> What the task requires
Could you rewrite the lines between the one holding "Click the info icon beside Private" and the one holding "I will pos(440,133).", inclusive, so that "image size" is replaced with "frame size" and everything else stays the same?

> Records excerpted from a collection
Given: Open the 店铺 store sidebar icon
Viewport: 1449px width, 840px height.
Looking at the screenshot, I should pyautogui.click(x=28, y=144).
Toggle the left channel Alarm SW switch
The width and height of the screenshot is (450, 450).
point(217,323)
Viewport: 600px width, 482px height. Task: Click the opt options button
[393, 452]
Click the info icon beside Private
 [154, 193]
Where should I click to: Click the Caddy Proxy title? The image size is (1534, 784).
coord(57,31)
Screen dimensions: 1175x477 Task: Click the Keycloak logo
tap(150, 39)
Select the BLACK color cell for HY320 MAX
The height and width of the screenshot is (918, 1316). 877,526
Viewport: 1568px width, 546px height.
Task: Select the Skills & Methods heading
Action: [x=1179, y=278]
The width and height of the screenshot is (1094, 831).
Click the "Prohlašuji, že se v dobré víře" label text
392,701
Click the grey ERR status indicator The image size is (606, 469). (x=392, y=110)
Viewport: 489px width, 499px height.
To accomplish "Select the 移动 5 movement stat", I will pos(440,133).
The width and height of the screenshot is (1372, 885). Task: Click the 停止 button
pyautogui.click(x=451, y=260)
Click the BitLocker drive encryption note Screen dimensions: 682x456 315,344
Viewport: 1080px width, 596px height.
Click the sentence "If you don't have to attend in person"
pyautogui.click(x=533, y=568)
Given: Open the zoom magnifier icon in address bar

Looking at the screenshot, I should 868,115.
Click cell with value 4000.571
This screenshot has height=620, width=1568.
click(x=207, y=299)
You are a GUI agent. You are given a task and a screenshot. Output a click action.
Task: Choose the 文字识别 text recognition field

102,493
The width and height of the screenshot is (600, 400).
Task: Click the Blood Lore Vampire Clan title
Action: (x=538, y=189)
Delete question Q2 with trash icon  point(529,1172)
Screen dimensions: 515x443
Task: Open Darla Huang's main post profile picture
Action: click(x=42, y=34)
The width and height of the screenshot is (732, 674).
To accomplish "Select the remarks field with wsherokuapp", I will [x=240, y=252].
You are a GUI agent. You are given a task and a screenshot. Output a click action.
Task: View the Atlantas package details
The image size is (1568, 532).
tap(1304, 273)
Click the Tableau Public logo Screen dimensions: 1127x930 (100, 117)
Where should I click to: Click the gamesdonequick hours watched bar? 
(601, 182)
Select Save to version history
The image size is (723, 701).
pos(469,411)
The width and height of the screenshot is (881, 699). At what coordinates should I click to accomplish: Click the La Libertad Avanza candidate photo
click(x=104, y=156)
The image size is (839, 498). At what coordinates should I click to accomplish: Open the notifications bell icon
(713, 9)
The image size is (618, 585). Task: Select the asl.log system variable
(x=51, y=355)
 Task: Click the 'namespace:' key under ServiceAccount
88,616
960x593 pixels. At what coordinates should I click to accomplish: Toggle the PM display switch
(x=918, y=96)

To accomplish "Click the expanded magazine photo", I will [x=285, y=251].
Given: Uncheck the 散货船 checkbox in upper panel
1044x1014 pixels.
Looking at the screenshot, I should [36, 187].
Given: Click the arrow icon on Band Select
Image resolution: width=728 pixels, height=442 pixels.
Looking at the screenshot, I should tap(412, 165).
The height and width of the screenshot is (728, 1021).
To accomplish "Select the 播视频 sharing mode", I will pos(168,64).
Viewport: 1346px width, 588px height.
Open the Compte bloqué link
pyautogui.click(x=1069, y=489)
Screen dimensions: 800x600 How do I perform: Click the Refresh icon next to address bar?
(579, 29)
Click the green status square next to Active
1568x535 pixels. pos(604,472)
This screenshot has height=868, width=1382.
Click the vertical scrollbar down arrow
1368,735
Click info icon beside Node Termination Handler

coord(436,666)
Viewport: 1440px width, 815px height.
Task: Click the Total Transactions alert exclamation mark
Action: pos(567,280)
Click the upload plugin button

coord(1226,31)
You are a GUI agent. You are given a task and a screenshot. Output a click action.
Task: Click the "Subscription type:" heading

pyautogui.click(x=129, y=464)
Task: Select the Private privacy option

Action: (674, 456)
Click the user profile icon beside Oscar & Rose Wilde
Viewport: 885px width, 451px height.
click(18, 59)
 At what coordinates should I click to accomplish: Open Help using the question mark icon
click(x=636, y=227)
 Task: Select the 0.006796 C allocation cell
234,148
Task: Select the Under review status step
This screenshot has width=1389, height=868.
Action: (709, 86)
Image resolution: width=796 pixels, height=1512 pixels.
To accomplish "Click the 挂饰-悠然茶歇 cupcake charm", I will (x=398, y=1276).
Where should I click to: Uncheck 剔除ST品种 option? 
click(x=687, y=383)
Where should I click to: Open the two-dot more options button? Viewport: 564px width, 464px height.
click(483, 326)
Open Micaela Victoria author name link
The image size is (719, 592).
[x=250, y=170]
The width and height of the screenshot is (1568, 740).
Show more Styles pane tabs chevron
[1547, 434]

> Written solution
Click the info icon beside Private
 [154, 193]
Where should I click to: Click the Caddy Proxy title? The frame size is (1534, 784).
coord(57,31)
Screen dimensions: 1175x477 Task: Click the Keycloak logo
tap(150, 39)
Select the BLACK color cell for HY320 MAX
The height and width of the screenshot is (918, 1316). 877,526
Viewport: 1568px width, 546px height.
Task: Select the Skills & Methods heading
Action: [x=1179, y=278]
The width and height of the screenshot is (1094, 831).
Click the "Prohlašuji, že se v dobré víře" label text
392,701
Click the grey ERR status indicator The frame size is (606, 469). (x=392, y=110)
Viewport: 489px width, 499px height.
To accomplish "Select the 移动 5 movement stat", I will pos(440,133).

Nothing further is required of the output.